A device found in cars to prevent the car from moving by blocking the wheels. It is usually operated by a lever to the right-hand side (left for britain, and most former british colonies) of the driver (between the passenger's seat and the driver's seat).

It is used when parking the car (so it won't roll onto the road, or down a hill) or when making a handbrake turn.


It also appears to be slang for something, but I don't know what...

Handbrake is an Australian slang term for girlfriend.

"Nah, Bill won't be coming to the pub tonight. He's got his handbrake on."

HandBrake is also a freeware software package which does video format conversion. First released in 2003 (I think?) this handy bit of kit can pretty much turn anything in the video world into anything else. This is incredibly useful if you collect movies or other video media, given how many formats there are. MKV? Sure. Ogg Vorbis? Why not. Apple MPEG, as distinct from other MPEG? Indeed.

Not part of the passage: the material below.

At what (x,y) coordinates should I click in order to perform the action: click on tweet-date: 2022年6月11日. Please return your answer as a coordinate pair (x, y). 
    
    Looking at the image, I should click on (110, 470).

Ths software is available on Mac OS X, Windows and Linux. It uses a whole list of open source libraries to do its magic. You can queue up dozens of conversions and leave them running using its built in queue manager; you can set up standard conversion operations for a queue so you don't have to manually configure each job, and so forth.

In addition to handling basic video codec and container conversions, HandBrake can convert attached audio tracks between all manner of formats, from straight 2-channel stereo to WAV to MP3 to Dolby Pro Logic [PCM} and on up to AC3. It can also handle upmixing and downmixing to get all that right. Finally, it can be used to handle subtitles as well - whether by embedding them into the container as text tracks, or if necessary burning them into the video permanently in your selected font and style of choice.

HandBrake is available at handbrake.fr. Its maintainers are incredibly conservative in its versioning - on the Mac, it's been out over a decade and the current version is 0.10.2.